2. Quashing of Proceedings Against the Petitioner:

The petitioner argued for the quashing of proceedings, claiming he was not involved in the day-to-day affairs of the company and only received a salary of Rs. 25,000. However, the court found a prima facie case against the petitioner, as he was a member of the Board of Directors during the period of the alleged offense. The court referenced precedents, such as S.M.S. Pharmaceuticals Ltd. v. Neeta Bhalla, which clarified that only those in charge of and responsible for the company's business at the time of the offense could be held liable. The court concluded that the petitioner's long tenure as director and the prima facie evidence supported the continuation of proceedings.

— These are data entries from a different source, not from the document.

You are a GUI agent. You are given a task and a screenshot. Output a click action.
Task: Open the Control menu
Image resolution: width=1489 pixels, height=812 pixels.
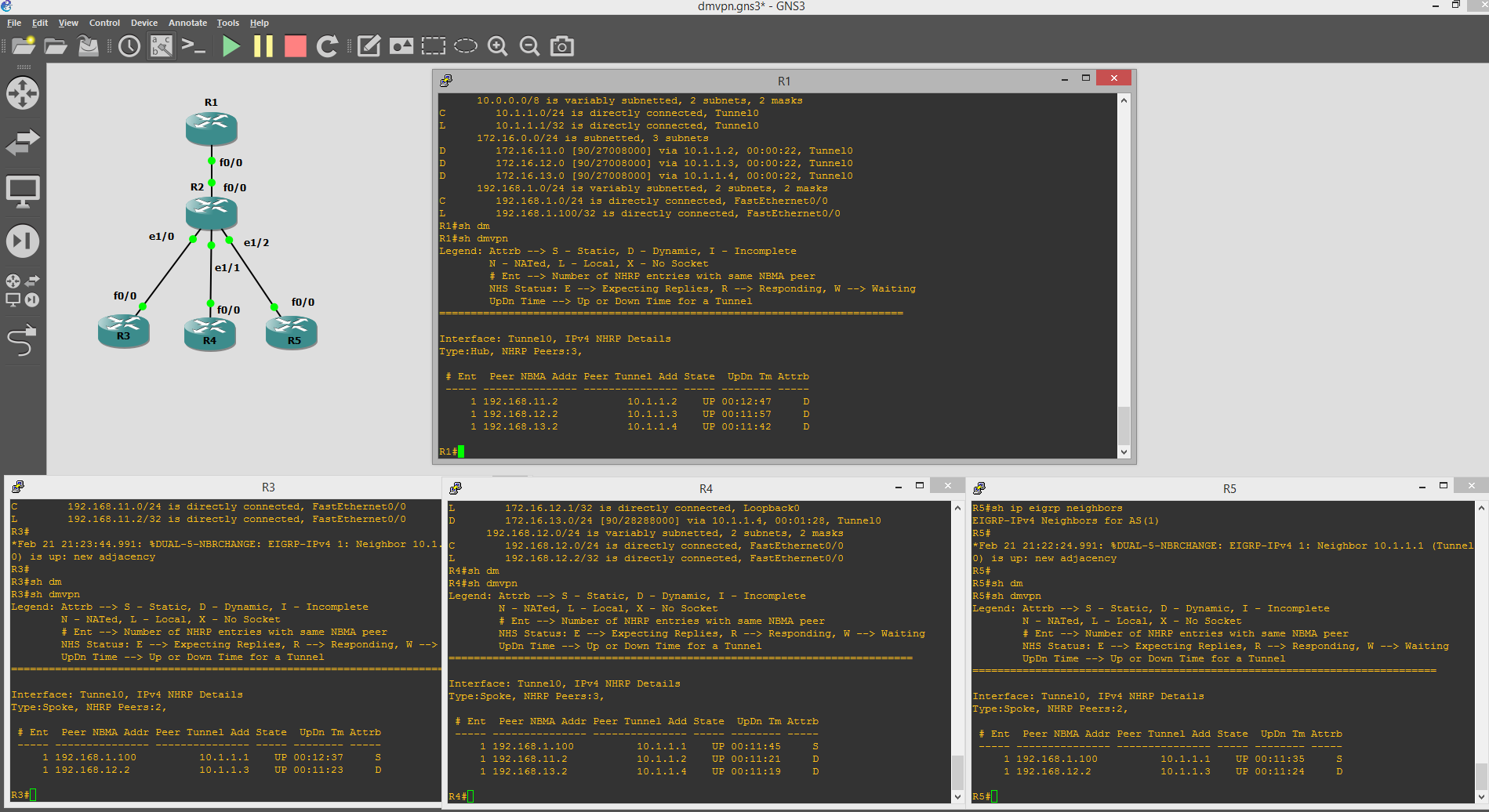(104, 23)
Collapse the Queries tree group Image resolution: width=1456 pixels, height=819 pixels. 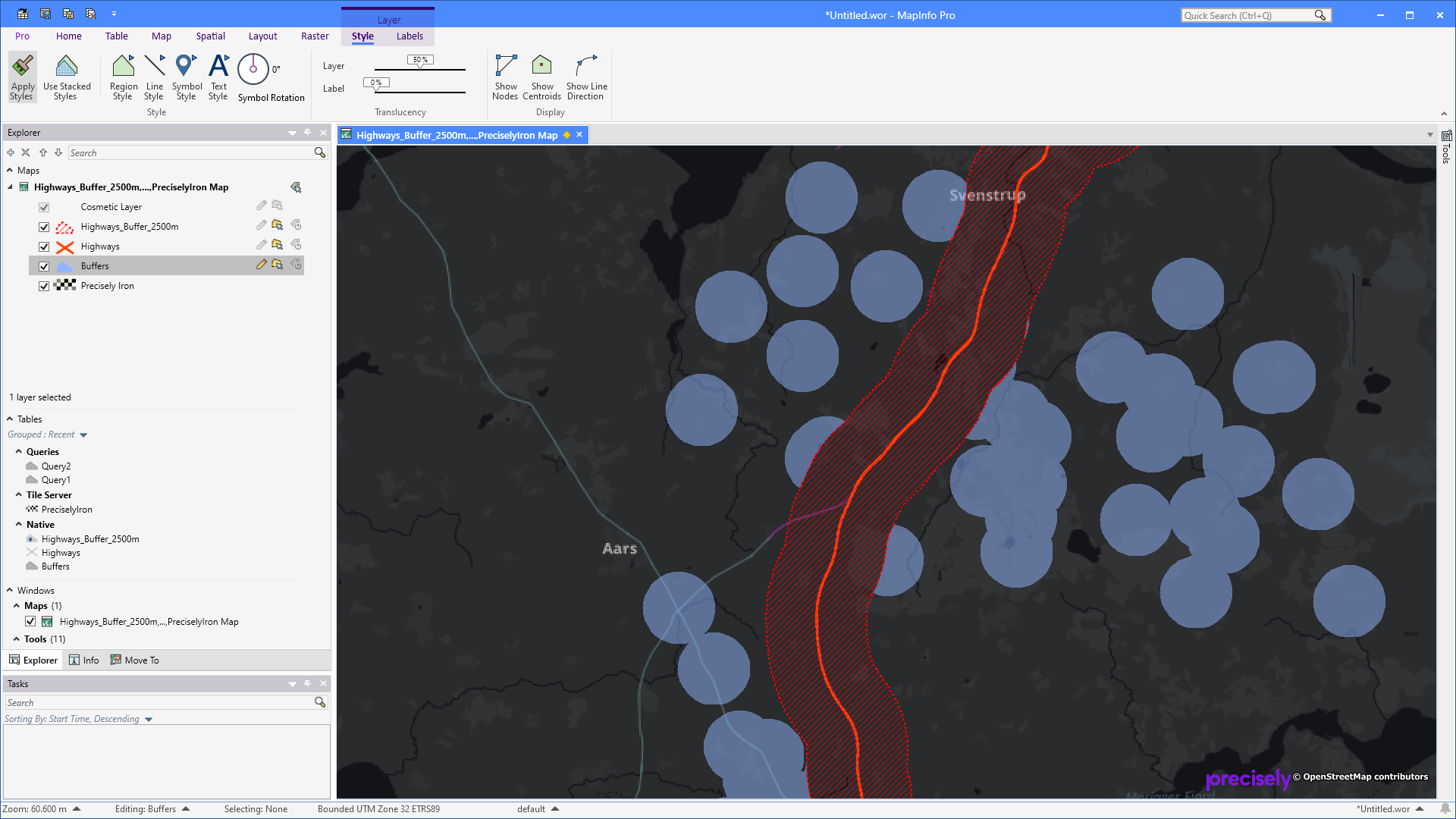19,452
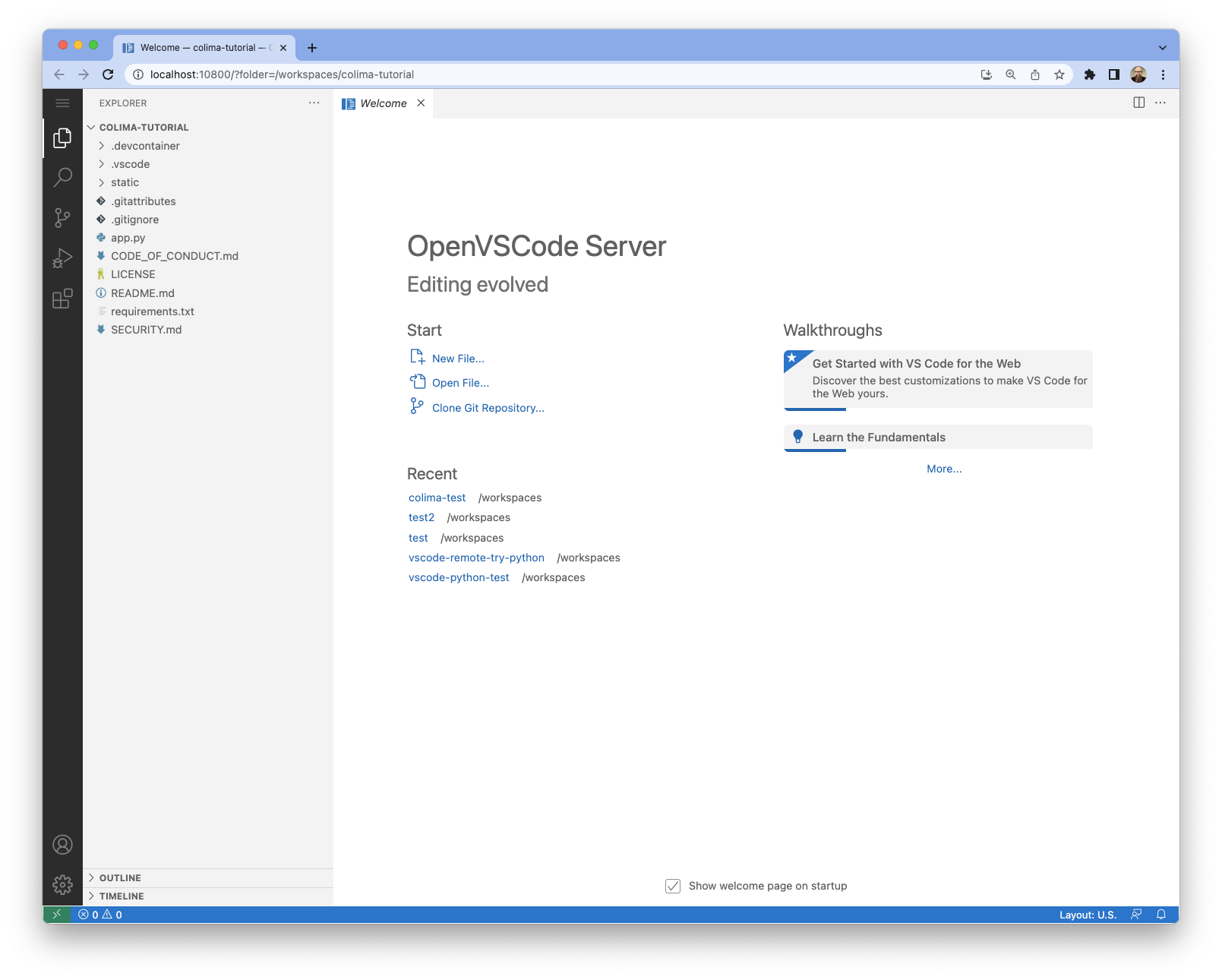The image size is (1222, 980).
Task: Open the Explorer views menu via ellipsis
Action: click(314, 103)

3. Applicability of Vicarious Liability:

The judgment discussed the principles of vicarious liability under the SEBI Act and the Companies Act, focusing on the petitioner's role. It cited various Supreme Court judgments, including K.K. Ahuja v. V.K. Vora, which outlined that a director could be held liable if they were in charge of and responsible for the company's business when the offense occurred. The court determined that the petitioner's role as an executive director and board member during the relevant period justified the proceedings against him. The court also noted that the trial stage, involving evidence examination, was not appropriate for quashing the proceedings based on the petitioner's claims.

Conclusion:

The court dismissed the revisional application, affirming that there was a prima facie case against the petitioner. It held that interfering with the trial proceedings would be an abuse of the process of law. The trial was directed to proceed expeditiously, with the court emphasizing the need for evidence to determine the petitioner's actual involvement and responsibility. The judgment underscores the legal principles of vicarious liability and the need for evidence to substantiate claims of non-involvement in corporate offenses.